_EXERCISE PROMPT_: Extend the task thread about a more readable schema.wikimedia.org by writing a few more sentences after its final line, "But pretty!"

_SOURCE_:
-----

Milimetric triaged this task as Medium priority.Oct 18 2024, 4:22 PM
Milimetric updated Other Assignee, added: Milimetric.
Milimetric set the point value for this task to 3.

This is an amazing idea thank you! We have always wanted to make schema.wikimedia.org more readable, but never had time to prioritize it. The existent UI was something I did best effort in like a day or two, so please! A replacement would be amazing.

Also, TBD, @daniel and I are considering expanding the scope of schema.wikimedia.org to host more than just event schemas. (Do we have a ticket Daniel?)

There are other schema repo improvements we would like to make too!

Also:

EventStreams uses OpenAPI specs and doc UI to show a human readable form. E.g. https://stream.wikimedia.org/?doc#/streams/get_v2_stream_mediawiki_page_change_v1

There is an eventstreams-internal instance that can be accessed via an ssh tunnel now. This has access to all Event Platform streams and schemas. If we did T348763: Make eventstreams-internal available to WMF staff without an ssh tunnel, perhaps more folks would use it?

Also:

@tchin implemented Event Stream -> Datahub integration, so you can view all declared streams and schemas at https://datahub.wikimedia.org/search?filter_platform=urn:li:dataPlatform:eventstreams

You know what else would be cool!?

A quick and dirty readable UI of action=streamconfigs, maybe implemented in the EventStreamConfig extension! Special:StreamConfigs?

E.g. This https://meta.wikimedia.org/w/index.php?title=Special:ApiSandbox#action=streamconfigs&format=json&formatversion=2

But pretty!

-----

_DATA_:
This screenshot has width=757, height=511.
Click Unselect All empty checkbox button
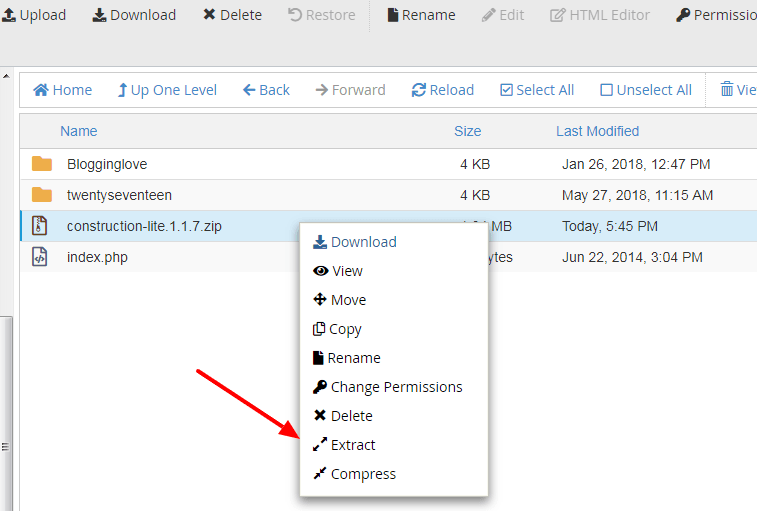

-----

_OUTPUT FOR THIS EXERCISE_:
Milimetric updated Other Assignee, removed: Milimetric.

current approach is to look at https://modpython.org/ and see if we can just set up the transformation on serve. We have too many unanswered questions around how to materialize on-build to resolve and be useful. But doing it at render-time is easier and allows us to iterate faster. The problem will be that jsfh renders the schema file but also renders js and css. So we'd have to host these somewhere and make apache redirect relative requests to them from anywhere to the canonical spot. Bit too much apache hacking for me but it should work :)

schema.wikimedia.org is currently hosted via nginx.

Could change though.

 The problem will be that jsfh renders the schema file but also renders js and css

The eventschemas module in puppet sets up the nginx webserver. It also has static js and css files for pretty-autoindex

We have too many unanswered questions around how to materialize on-build to resolve and be useful.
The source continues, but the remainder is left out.